I have been planning my company’s ESX upgrade for a while. After many delays and other conflicts, I was able to schedule it for this past weekend. I want to braindump everything I learned if possible. It’s a bit of a mish-mosh, but so is my brain.
- Plan, Document, Plan, and Document: There are so many moving parts that you’re going to want to document EVERYTHING. The upgrade is not difficult, but it is tricky.
- Be prepared for your Virtual Center upgrade to go bad. This is the only in place upgrade that you cannot avoid and it’s the least reliable. Have a backup plan whether it’s restoring the database or wiping it and starting clean. Make a decision in advance.
- If you lose VC you lose stats, permissions, VM groups, and a few other things. Document all of VC at minimum (if possible).
- VMware says you need 1200 MB of free disk space on your LUN’s. This is not enough. I had at least 2 gigs and still ran into problems.
- The VM Hardware upgrade moves VM configuration files from the ESX server to the SAN. One of these files is the VM swap file. The swap file is twice the size of the VM’s memory. Reducing the assigned memory increases free space on the LUN. This helps with insufficient disk errors at boot up.
- You can’t suspend a VM if you don’t have enough disk space.
- Rebooting the ESX servers seems to clear up “Object” errors.
- VMotion: You have to license it, set up the virtual switch as vmkernel, AND enable VMotion on the port.
- WinSCP is a great program.
- You MUST upgrade Hardware on all VM’s before putting them in a cluster. This makes sense, but isn’t obvious.
- Test as much of your upgrade as possible in advance. This helped me tremendously.
- Make sure that your VMFS2 LUN’s are formatted at 8MB block size or less. ESX cannot upgrade LUN’s that are formatted with anything larger than 8MB block size. The two LUN’s I used as backup were both formatted with 16 MB block sizes. I knew the limitation, but I didn’t think it affected me because I always used the default block size. The only thing that’s strange about them is that they are both 1.7TB.

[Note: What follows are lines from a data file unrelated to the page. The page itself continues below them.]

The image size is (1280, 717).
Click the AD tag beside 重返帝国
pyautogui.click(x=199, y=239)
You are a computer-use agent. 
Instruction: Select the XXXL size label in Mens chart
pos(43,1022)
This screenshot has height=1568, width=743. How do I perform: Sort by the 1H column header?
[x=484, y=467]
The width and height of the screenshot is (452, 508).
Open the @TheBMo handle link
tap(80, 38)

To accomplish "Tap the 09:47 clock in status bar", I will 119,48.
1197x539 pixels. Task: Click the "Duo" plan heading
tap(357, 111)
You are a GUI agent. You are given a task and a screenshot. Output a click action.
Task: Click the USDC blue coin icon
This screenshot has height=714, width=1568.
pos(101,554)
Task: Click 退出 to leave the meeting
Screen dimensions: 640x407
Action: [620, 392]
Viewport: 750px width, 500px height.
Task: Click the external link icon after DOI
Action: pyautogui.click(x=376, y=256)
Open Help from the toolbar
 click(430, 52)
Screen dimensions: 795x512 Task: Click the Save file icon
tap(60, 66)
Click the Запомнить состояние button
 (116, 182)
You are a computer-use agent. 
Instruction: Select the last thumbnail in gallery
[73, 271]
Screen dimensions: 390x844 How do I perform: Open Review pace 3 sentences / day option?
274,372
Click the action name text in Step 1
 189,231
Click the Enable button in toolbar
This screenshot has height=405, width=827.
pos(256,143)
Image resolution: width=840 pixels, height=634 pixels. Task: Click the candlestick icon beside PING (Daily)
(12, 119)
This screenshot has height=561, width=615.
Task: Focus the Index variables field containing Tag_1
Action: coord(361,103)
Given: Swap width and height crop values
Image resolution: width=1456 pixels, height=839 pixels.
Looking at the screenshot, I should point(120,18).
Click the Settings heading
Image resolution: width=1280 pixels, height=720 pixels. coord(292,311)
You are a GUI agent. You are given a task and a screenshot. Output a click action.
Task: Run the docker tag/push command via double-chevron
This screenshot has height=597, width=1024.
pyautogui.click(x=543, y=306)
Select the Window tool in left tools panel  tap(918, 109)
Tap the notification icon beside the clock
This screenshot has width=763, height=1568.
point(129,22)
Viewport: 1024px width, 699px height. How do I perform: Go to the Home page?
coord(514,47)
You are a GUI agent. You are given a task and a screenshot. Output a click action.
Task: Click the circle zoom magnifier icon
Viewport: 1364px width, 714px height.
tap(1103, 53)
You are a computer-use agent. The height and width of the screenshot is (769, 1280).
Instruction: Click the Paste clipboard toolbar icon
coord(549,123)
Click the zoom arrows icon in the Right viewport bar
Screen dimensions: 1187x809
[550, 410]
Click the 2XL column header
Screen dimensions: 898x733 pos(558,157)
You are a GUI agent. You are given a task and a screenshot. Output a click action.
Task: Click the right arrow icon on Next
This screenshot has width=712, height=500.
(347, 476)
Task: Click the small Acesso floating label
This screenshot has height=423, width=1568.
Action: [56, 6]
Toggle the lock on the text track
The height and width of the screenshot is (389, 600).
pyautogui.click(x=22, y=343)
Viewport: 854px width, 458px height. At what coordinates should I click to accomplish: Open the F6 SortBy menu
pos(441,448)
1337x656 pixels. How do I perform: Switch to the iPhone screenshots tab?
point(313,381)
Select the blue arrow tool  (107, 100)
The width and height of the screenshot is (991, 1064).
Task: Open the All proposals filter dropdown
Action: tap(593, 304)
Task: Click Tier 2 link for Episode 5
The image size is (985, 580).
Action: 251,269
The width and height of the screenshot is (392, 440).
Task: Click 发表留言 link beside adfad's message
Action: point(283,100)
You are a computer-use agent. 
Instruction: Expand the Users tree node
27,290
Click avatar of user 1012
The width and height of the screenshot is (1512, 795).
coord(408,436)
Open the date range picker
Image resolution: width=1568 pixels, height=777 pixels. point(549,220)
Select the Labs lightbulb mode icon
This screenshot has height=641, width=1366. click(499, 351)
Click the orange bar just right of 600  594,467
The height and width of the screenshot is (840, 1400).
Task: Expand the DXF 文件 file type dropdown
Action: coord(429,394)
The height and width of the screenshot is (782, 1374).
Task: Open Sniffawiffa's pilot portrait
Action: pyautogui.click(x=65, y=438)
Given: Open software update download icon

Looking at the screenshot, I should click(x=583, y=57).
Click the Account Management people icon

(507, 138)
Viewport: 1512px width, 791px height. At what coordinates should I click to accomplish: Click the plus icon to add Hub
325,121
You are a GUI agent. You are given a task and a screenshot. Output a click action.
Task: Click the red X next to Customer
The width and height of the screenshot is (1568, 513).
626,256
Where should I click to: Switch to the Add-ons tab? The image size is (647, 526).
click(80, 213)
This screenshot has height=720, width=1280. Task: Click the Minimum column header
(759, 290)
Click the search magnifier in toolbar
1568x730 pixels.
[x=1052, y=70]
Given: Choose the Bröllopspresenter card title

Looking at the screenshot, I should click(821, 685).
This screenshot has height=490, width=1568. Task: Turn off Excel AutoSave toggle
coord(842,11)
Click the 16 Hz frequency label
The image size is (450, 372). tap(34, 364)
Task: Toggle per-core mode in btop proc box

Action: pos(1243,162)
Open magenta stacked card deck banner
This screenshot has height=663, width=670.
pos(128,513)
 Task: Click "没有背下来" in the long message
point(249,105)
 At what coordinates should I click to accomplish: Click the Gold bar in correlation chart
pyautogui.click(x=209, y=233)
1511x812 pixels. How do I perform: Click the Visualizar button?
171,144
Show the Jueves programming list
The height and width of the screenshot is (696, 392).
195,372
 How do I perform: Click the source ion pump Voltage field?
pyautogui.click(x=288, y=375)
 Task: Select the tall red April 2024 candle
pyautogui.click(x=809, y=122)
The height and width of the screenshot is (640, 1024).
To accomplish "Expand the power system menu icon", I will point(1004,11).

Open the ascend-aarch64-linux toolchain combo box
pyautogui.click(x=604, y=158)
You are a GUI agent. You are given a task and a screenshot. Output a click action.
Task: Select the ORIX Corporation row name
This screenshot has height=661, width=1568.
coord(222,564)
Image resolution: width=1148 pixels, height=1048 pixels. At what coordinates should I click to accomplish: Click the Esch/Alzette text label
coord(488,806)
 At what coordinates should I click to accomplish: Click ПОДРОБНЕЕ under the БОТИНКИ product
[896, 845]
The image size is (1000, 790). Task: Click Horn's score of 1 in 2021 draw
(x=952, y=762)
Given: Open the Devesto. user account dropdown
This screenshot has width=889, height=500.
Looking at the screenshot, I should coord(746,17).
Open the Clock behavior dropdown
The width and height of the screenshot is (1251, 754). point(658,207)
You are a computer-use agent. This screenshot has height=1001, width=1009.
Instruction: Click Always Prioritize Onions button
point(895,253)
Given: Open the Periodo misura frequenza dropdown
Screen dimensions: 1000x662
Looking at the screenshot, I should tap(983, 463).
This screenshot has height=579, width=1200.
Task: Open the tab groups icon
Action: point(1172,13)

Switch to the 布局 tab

- “unable to upgrade filesystem” + “function not implemented” errors come from the wrong block size on the VMFS2 partition.
- Renaming datastores is not destructive in ESX 3, but I wouldn’t recommend doing this until all VM’s are functional.
- The upgrade is a good chance to upgrade server firmware.
- Make sure all VMDK files are connected before upgrading Virtual Hardware. Otherwise you will get errors about disk version mismatches. I used the recommended resolution. I’m not confident that I did the right thing.
- Invalid affinity entry errors will happen if you assign a processor or memory affinity to a server and then move it to a server that cannot fulfill the entry. This could happen if you move a VM from a quad proc. server to a dual and set processor 4 as the affinity. Best way to fix this is remove the affinity. Second best way is to recreate the VM using the same disk files. (Remove from inventory, recreate.)
- Network Copy Failed for File. [] /root/vmware/<servername>/nvram error is most likely a DNS problem. Make sure to register all possible DNS names in the hosts file of each server involved. In my case, the registered name and FQDN was different. More info can be found here.
- If there are yellow or red alarms on most VM’s after Virtual Center 2 upgrade: The upgrade sometimes truncates records including the alarm thresholds. It will truncate 70% and 90% to 7% and 9%. VC looks like a Christmas tree the first time you log in. Your options are bad and worse in this case. I chose to wipe the old DB and create a new one. The stats were not critical to us. Doing this also affects rights, groups, and other things.
- “The virtual machine is not supported on the target datastore.” Rebooting solves lots of problems during the install. Especially this one.
- VMware Tools for Netware. I need to address this in a seperate post, but the answer is that the only instructions for this are old GSX 3.2 instructions. They work.
Sorry about the disorganized info, but this is just a braindump. Please let me know if you have any questions and I will get you more detailed info.
Actually, the upgrade is a very simple task. I think the problems are more related how you cope with potential downtime due to vmdk backups, or if you want to do it with almost no downtime (vmotion upgrades).
Other than that, after a couple of upgrade projects the rest you do with your brains pretty much switched off. Very boring 🙂
HP, I agree. The greatest downtime and stress was related to backups. Nothing else cause so much stress, and needed so much planning as backups.